OSDev.org

Posted: **Sat Feb 13, 2010 9:03 pm**

Well, I've gotten my hands pretty dirty and learned a lot. Maybe more than I expected initially...

I learned to make PE executables multiboot compliant, how to use I/O ports, how to install a GDT and IDT, work with VGA, PIC, basic drivers, etc. So I've covered most of the bottom rung of the ladder (I guess, unless that excludes something really basic/fundamental). I've kept my code and design as neat as possible, even though I started with a very blurry picture of how things would turn out. But it was inevitable this design would begin to look sloppy when it was time to step up to the next level. I couldn't really plan ahead and outline the project before I knew what the project was going to include; in stark contrast to writing a userland application. I've got a much better picture of what needs to be done now, but certainly not the whole range of it. So, I'm trying to get organized, make some coherent plans and get into a real development cycle. I can't stay in this chaotic cowboy-coding approach, lol.

The first big concerns of mine are maintainability, modularity and structure. For example, it's totally unacceptable for me to just dump tons of code into a single project/folder and try to work with it. Way too chaotic and too difficult for other people to jump into further along the road. Likewise, that's going to cause a LOT of code repetition and thus increase the size of the kernel (or whatever component we're dealing with). That's one of the biggest downfalls of static libs, though they do have some big advantages. To put into perspective, my VGA code is currently a static lib which gets linked into the kernel. That's ok at this very moment, but other processes will need it soon. That means that it will be linked into ALL of them; each with their own little copy of it. So it seems to, obviously, follow that this should be a module (shared library) which can be digested by multiple processes as needed. If it hasn't hit your accumulator registers in your brain yet, I'm essentially going for a micro-kernel-like design, in which I'm going to attempt some modifications and deviations from the norm (hyrbid-kernel I suppose).

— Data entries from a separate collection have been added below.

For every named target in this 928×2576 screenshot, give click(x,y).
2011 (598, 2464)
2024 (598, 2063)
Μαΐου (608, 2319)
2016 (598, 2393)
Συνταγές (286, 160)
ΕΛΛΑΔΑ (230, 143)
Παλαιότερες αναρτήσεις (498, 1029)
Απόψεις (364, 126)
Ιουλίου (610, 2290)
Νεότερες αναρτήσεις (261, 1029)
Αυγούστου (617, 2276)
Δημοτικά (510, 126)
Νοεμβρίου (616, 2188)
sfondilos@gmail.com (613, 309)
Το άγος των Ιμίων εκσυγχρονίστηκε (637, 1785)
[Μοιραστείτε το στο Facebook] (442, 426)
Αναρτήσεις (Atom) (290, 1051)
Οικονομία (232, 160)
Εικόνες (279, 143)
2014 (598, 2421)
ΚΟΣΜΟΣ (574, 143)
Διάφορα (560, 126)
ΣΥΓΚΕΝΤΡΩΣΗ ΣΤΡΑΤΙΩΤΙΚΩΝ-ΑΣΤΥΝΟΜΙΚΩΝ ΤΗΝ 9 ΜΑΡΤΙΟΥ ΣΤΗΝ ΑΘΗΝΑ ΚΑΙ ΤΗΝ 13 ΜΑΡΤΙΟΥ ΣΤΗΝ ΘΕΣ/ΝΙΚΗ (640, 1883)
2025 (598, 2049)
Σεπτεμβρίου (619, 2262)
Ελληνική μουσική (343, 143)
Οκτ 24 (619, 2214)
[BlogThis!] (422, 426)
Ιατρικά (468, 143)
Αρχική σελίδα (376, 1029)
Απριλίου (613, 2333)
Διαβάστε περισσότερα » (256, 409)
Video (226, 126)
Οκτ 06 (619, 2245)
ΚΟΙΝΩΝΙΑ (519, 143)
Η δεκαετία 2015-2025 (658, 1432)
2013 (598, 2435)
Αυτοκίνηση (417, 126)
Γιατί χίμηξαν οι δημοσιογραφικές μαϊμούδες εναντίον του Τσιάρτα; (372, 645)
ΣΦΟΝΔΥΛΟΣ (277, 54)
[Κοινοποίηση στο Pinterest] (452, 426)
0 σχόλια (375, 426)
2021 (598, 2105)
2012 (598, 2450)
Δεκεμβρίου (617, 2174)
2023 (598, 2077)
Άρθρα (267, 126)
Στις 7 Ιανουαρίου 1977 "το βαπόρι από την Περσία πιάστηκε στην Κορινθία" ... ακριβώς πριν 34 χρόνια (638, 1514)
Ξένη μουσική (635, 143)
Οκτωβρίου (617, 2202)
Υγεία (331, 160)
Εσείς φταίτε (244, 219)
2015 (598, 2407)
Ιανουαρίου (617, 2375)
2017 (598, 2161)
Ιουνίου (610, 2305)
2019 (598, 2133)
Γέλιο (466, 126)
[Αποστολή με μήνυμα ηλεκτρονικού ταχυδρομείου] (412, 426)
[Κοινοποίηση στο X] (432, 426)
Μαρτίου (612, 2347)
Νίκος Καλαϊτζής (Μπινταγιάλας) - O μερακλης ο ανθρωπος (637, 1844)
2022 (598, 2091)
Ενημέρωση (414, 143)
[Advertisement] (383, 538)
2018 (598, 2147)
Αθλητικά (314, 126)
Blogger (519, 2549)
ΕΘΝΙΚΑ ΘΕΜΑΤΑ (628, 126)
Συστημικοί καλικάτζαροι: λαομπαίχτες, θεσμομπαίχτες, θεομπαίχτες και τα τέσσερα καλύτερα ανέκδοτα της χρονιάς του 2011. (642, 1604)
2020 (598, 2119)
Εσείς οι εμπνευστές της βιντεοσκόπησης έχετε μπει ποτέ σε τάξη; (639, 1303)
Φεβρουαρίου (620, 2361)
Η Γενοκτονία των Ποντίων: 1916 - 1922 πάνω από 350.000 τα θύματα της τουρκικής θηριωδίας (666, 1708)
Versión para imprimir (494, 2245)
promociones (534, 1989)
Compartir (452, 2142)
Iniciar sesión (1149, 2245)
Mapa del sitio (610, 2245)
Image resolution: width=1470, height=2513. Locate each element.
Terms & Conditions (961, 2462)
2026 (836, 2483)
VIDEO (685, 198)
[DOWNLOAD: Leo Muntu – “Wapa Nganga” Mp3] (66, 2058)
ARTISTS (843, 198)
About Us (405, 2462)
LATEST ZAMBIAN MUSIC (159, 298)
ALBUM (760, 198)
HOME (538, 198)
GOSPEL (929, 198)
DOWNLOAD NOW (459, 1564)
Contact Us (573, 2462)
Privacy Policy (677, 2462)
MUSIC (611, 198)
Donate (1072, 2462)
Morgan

So it occurred to me that what I'm currently using as my primitive monolithic kernel could/should actually be a multiboot compliant system initialization program. From what I've read, Grub can load other things as "modules", which your own code has to handle (fair enough). So I figure why not have it load a more sophisticated micro-kernel as a module, load libraries/drivers/etc, and have my "initializer" perform all the setup work (maybe even installation in the future if needed). Then as control is given to the shiny new kernel, the initializer's code and resources can be disposed of and it won't need to exist from the duration of runtime (sounds good to me). I think this can be very advantageous in the future, since a certain interface between the initializer and kernel can be created which doesn't need changes, even though the internal implementations may be changed. This could make, for instance, upping the system to 64-bit less painful. I guess really I'm looking for an overview of how this is done. All I've really seen/read was a snippet from menu.lst files with "module <file name here>". I already get the multiboot information pointer after loading and know it has some data about modules. I've just never seen (and can't find) how to tie that together and handle it correctly. I'm pretty sure I can handle implementing something like GetProcAddress to find functions/resources and whatnot. The Grub side of it is a bit mysterious to me though, and how I can find out information about each and every module BEFORE I start trying to parse them. If anyone can fill in some of my mental blanks here, please do!

Another thing, which I can't find an answer to, is how to reliably determine the actual boot device on different hardware. All I've really seen is the suggestion that getting 0x0 is likely to be the 1st floppy drive, and 0x80 is likely to be the main HD. You could determine this much easier in Real Mode, but is this even relevant anymore when we're in PMode? Or is this information useless? I can't seem to find any standards on this about knowing the actual device with certainty; which I think could be very important. The spec doesn't seem to offer much insight here. Will I just need to come up with something original to determine this because BIOSes are too diverse in this area?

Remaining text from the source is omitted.